### Dokumenttext ###

Das macht dir offensichtlich Sorge. Worüber sollte denn diskutiert werden?

Nun, wir stehen vor großen gesellschaftlichen Umbrüchen. Die neue Bundesregierung wird in den nächsten vier Jahren die Weichen so stellen müssen, dass die Klimakatastrophe abgewendet wird, die Schere zwischen Arm und Reich nicht weiter auseinandergeht und der notwendige ökologische Umbau nicht ein Heer von sozialen Verlierern produziert. Wir brauchen nicht mehr und nicht weniger als einen radikalen Pfadwechsel in Richtung ökosoziale Nachhaltigkeit! Aber die notwendigen Strukturreformen und Erneuerungspläne werden gar nicht erst öffentlich thematisiert.

 

„Wir brauchen einen radikalen Pfadwechsel in Richtung ökosoziale Nachhaltigkeit!“

 

Haben die Parteien dafür nichts anzubieten? Zur Umwelt und Klimapolitik steht doch bei allen etwas drin.

Das schon, aber auf den genauen Inhalt kommt es an. Ökologische und soziale Nachhaltigkeit erreicht man nicht, indem man auf noch mehr Markt setzt, zur „Schwarzen Null“ zurückkehrt, Zukunftsinvestitionen unterlässt, den Sozialversicherungen einen Beitragsdeckel bei 40-Prozent verpasst und auf die Privatisierung sozialer Risiken setzt. Die wohlfeilen Worthülsen des Unionsprogramms etwa können nicht darüber hinwegtäuschen, dass man zur alten Normalität der Vor-Corona-Zeit zurückkehren will. Und mit dem Marktextremismus der FDP ist an einen sozial gesteuerten Umbau der Industrie, der Beschäftigung sichert und zugleich adäquate Perspektiven für die öffnet, deren Arbeitsplätze nicht erhalten werden können, nicht zu denken.

 

Was gehört denn aus deiner Sicht unbedingt in ein Regierungsprogramm?

### Material ###

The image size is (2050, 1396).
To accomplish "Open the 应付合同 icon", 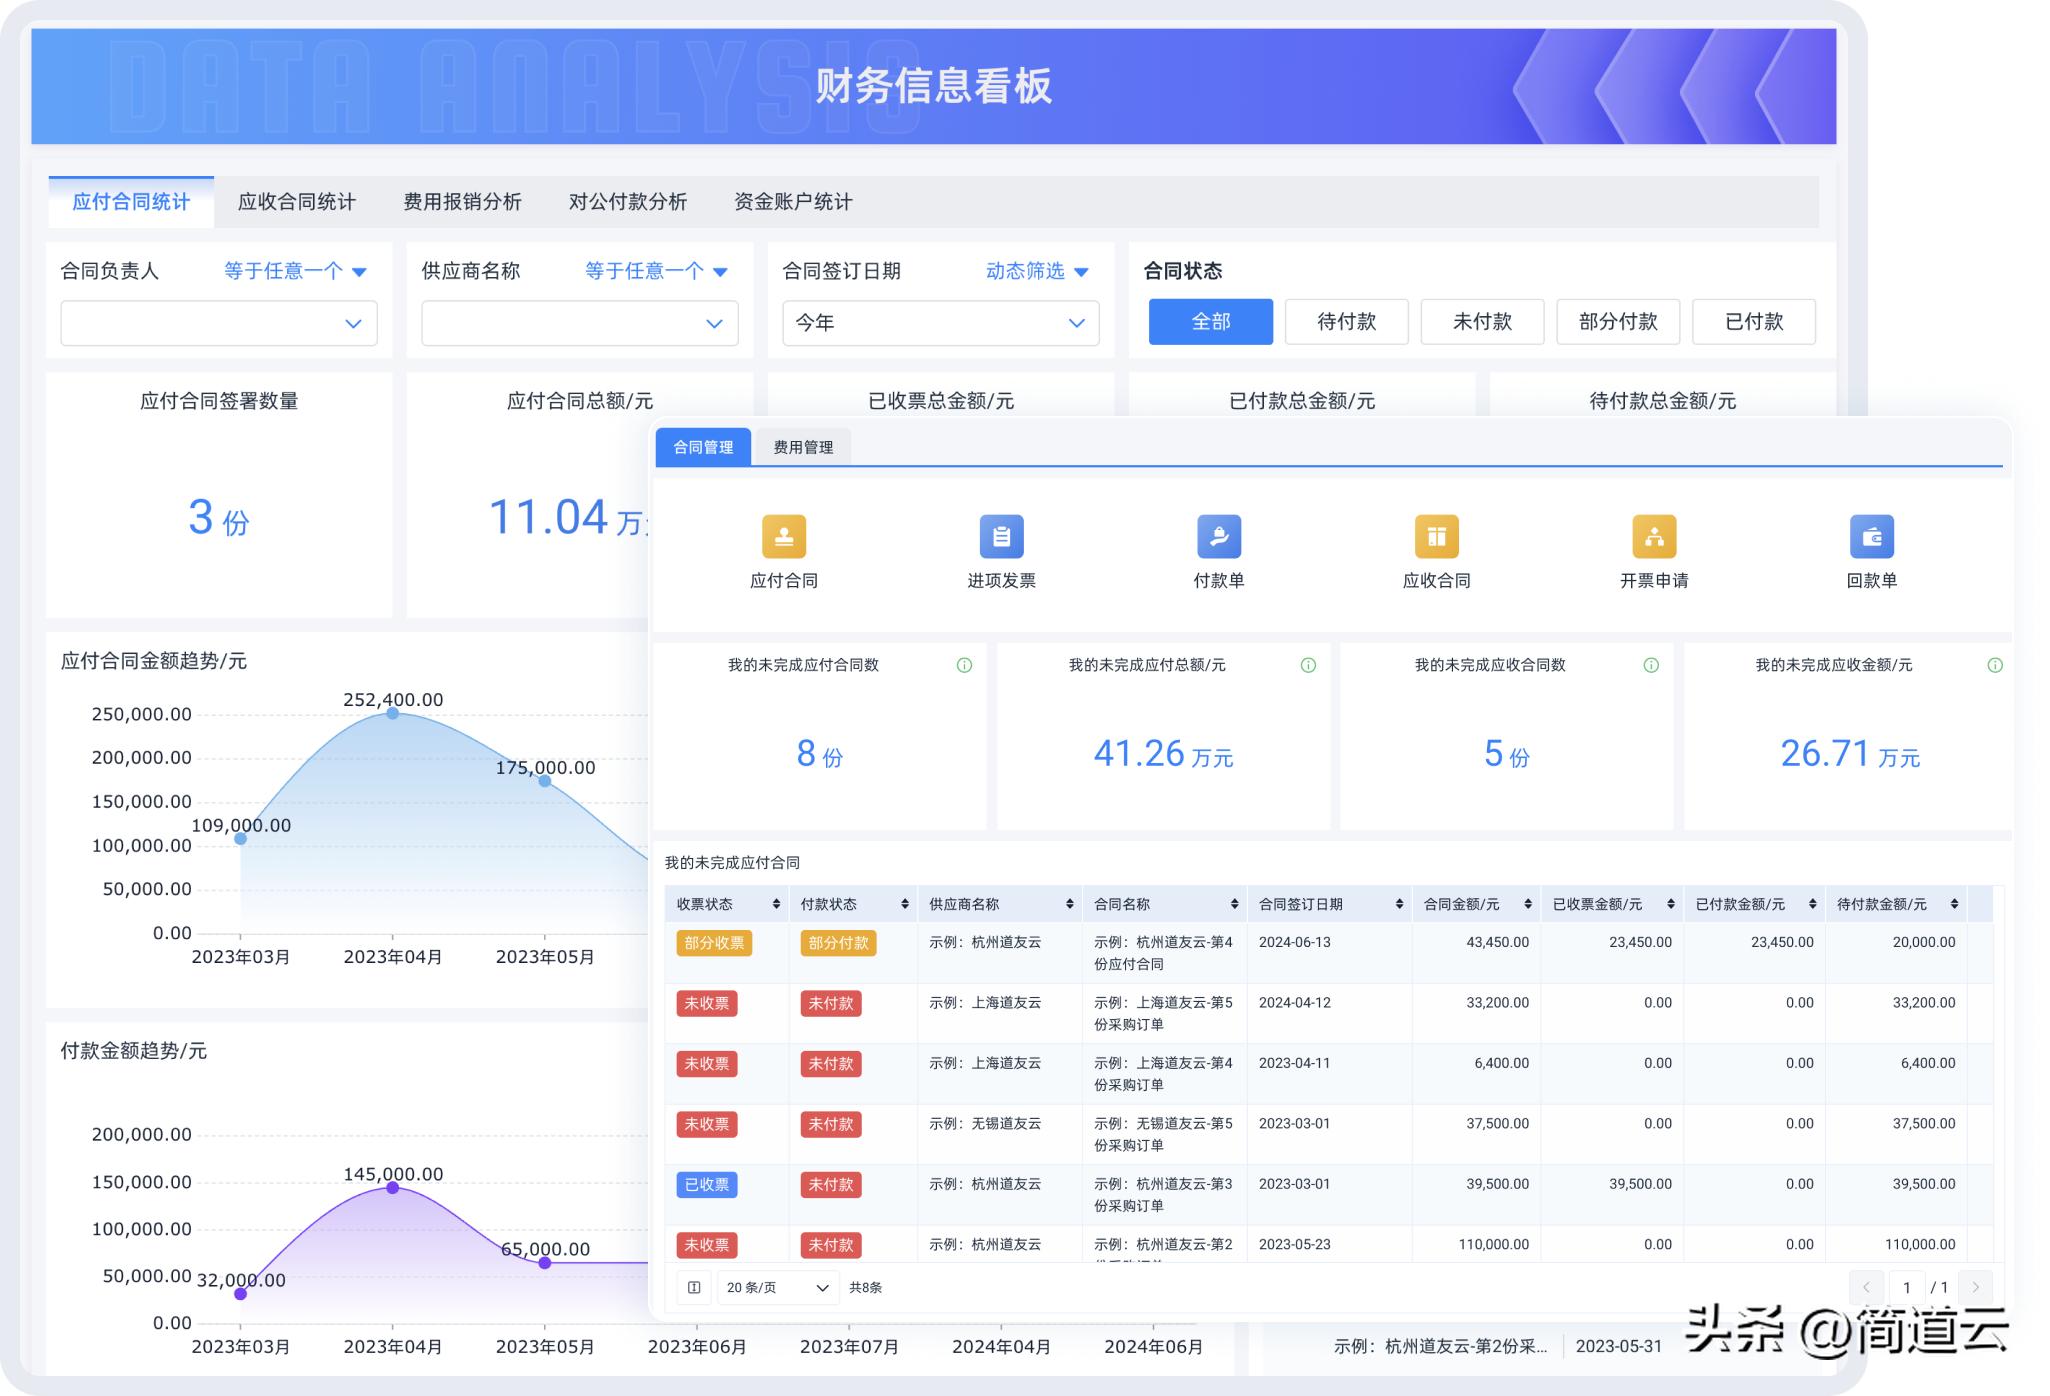I will point(784,538).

###

Arbeitsschritte
**A.** Durch welche Schritte erreicht man laut dem Interview zur ökosozialen Nachhaltigkeit keine ökologische und soziale Nachhaltigkeit? Zähle alle auf.
**B.** Wie könnte das Interview zur ökosozialen Nachhaltigkeit nach seiner letzten Frage weitergehen? Schreibe die Fortsetzung.
Die Auflistung steht in keinem Zusammenhang mit dem Interview.

Lösungen
**A.**
- auf noch mehr Markt setzen
- zur „Schwarzen Null“ zurückkehren
- Zukunftsinvestitionen unterlassen
- den Sozialversicherungen einen Beitragsdeckel bei 40-Prozent verpassen
- auf die Privatisierung sozialer Risiken setzen

**B.**
Wir brauchen eine Regierung, die sich zum Treiber der sozial-ökologischen Transformation macht. Nötig ist ein handlungsfähiger und aktiver Wirtschafts- und Sozialstaat, der in die Zukunft investiert statt zur „Schwarzen Null“ zurückzukehren. So muss die energetische Basis der industriellen Wertschöpfung umgestellt werden, etwa von fossilen Brennstoffen auf grünen Wasserstoff. Hier ist auch und gerade die Politik gefordert. Darauf zu warten, dass der Markt das schon regelt, wird nicht funktionieren.

 

„Nötig ist ein handlungsfähiger und aktiver Wirtschafts- und Sozialstaat, der in die Zukunft investiert statt zur „Schwarzen Null“ zurückzukehren.“

 

Und was bedeutet das für die Sozialpolitik?

Wir brauchen eine offensive Sozialpolitik, die auf mehr statt weniger Solidarität setzt! Dazu gehören etwa eine Erwerbstätigen- und Bürgerversicherung in der gesetzlichen Renten-, Kranken-, und Pflegeversicherung, in die alle einzahlen – auch Freiberufler, Selbstständige, Beamte und Parlamentarier. Seit mindestens zwei Jahrzehnten liegen Konzepte auf dem Tisch, die die Sozialversicherung gerechter und ergiebiger machen, und Grüne, SPD und Linke unterstützen sie. Es wird darauf ankommen, dass man nicht nur drüber redet, sondern sie endlich auch umsetzt!

 

Und was ist mit der Arbeitsmarktpolitik?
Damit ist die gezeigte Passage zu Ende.